Die interpretatie, die is belangrijk. Niet de geschriften.
Door het gehele Middenoosten, en Klein-Azie wordt de Islam gebruikt als kapstok om (onder andere) vrouwen achter te stellen. En dat meestal op een geweldadige manier. Daar leent diezelde Islam zich uitstekend woor, inclusief Koran citaten en Soera’s.
En waarom zou die Islam interpretatie niet net zo goed aanspraak kunnen maken op het predicaat “Islamitisch” dan de Westerse roze-wolk variant van lieden als de J. J. Ruiter?
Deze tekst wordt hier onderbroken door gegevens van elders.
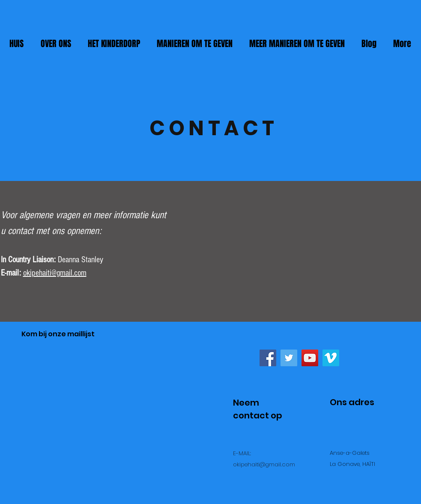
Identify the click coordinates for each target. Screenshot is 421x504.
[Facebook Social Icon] (268, 358)
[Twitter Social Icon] (289, 358)
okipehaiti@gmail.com (55, 273)
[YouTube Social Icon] (310, 358)
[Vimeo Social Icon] (331, 358)
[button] (195, 44)
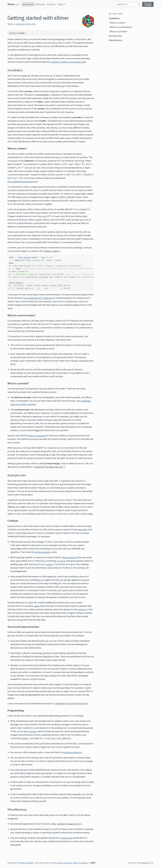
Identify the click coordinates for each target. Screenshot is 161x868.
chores (33, 731)
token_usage (15, 282)
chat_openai (24, 257)
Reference (40, 4)
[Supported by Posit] (148, 4)
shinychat (82, 529)
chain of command (37, 435)
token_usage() (52, 251)
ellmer (11, 4)
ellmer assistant (43, 552)
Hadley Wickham (27, 863)
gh (25, 770)
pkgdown (145, 863)
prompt (62, 561)
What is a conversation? (121, 27)
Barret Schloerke (80, 863)
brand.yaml (66, 838)
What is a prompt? (118, 31)
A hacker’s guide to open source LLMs (68, 62)
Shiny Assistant (69, 557)
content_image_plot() (69, 824)
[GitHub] (139, 4)
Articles (50, 4)
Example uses (115, 36)
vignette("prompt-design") (49, 467)
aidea (37, 606)
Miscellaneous (115, 40)
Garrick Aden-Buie (64, 863)
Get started (28, 4)
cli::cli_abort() (61, 738)
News (61, 4)
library (13, 33)
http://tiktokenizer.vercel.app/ (22, 181)
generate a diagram (72, 752)
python (49, 564)
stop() (25, 738)
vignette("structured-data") (71, 704)
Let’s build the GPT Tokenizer (38, 298)
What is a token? (117, 23)
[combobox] (127, 4)
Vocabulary (114, 18)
De meerderheid van de Islamitische gelovigen in het Midden Oosten en Klein-Azie kiest in ieder geval voor de niet-Westerse Islam.
Dat overziende besef je pas goed hoe betekenisloos (en misleidend) dit soort verhalen zijn.
Jodocus, Arabist Jaap Jan de Ruiter heeft meer verstand van de isla, dan jij. Laten we het wel leuk houden.
Ja, en wijlen Arabist Hans Jansen had waarschijnlijk meer verstand van de Islam dan Jaap Jan de Ruiter en we weten allemaal hoe HIJ er tegenover stond -en dus vrijwel zeker het standpunt van Jodocus zou hebben onderschreven.
Het leuk houden? Leuker kunnen we het niet maken, helaas.
Ik vind het een gezocht verhaal. Het lijkt net alsof de schrijver de Koran nooit heeft gelezen..
In 3:43 staat letterlijk dat God mannen heeft verheven boven vrouwen. In datzelfde vers staat dat de vrouw zich onderdanig hoort te gedragen en haar man haar mag slaan als ze ongehoorzaam is.
In 3:4 staat dat de man vier vrouwen mag trouwen. In 23:6 staat uitgelegd dat de man sex mag hebben met zijn vrouwen en met zijn slavinnen (nee er is geen vers dat de vrouw dezelfde of vergelijkbare rechten geeft).
De mening dat Mohammed de meest vrouwvriendelijke profeet was deel ik dus niet.